The episode's reference to The Wizard Of Oz was named the fourth greatest film reference in the history of the show by Nathan Ditum of Total Film. The authors of the book I Can't Believe It's a Bigger and Better Updated Unofficial Simpsons Guide, Gary Russell and Gareth Roberts, praised "Bart Gets Hit by a Car" as "an interesting episode in that we begin to see the very dark side of Burns that will develop later, although Smithers is still just a toady. A good introduction for Lionel Hutz and a nice look at Hell, Heaven and the original Snowball".

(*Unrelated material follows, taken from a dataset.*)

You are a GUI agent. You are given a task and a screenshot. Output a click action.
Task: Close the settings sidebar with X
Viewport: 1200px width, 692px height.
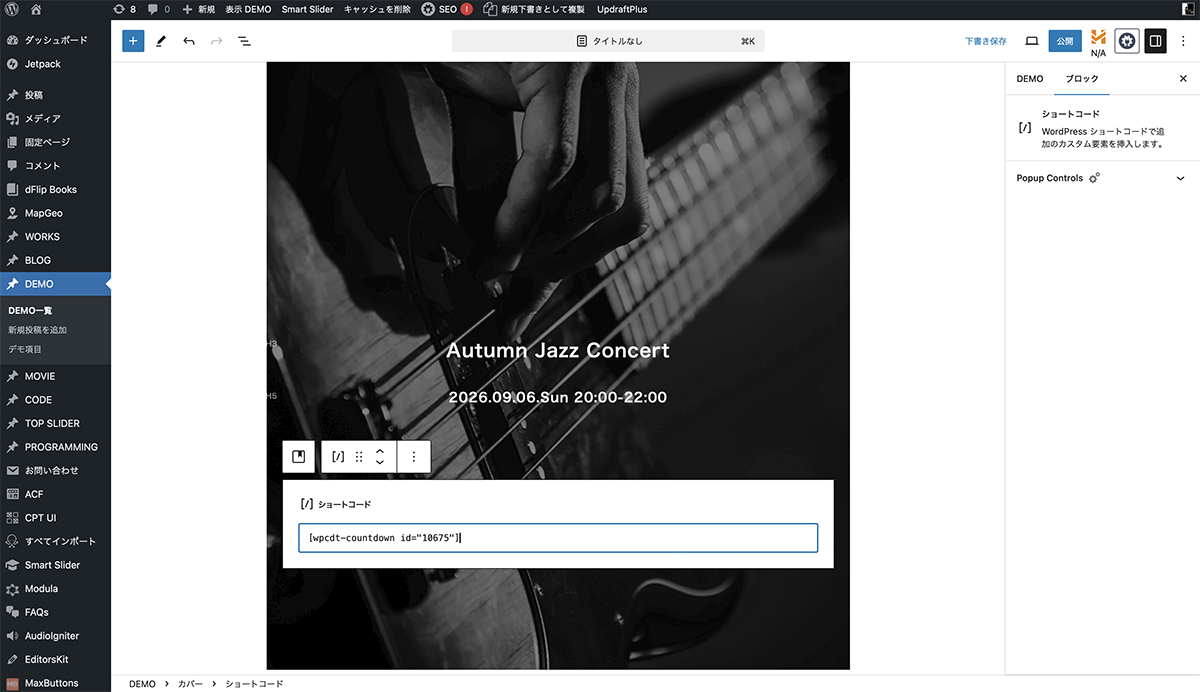pos(1183,78)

Doug Pratt, a DVD reviewer and Rolling Stone contributor, concurred, stating that the episode led to "inspired looks at Heaven, Hell, and ambulance-chasing lawyers". DVD Movie Guide's Colin Jacobson lauded the episode for "provid[ing] a lot of great moments, especially in court when we heard the differing viewpoints of the accident offered by Bart and Mr. Burns. 'Car' worked well and was consistently amusing and lively." Dawn Taylor of The DVD Journal thought the best line was Bart's testimony: "It was a beautiful Sunday afternoon. I was playing in my wholesome childlike way, little realizing that I was about to be struck down by the Luxury Car of Death."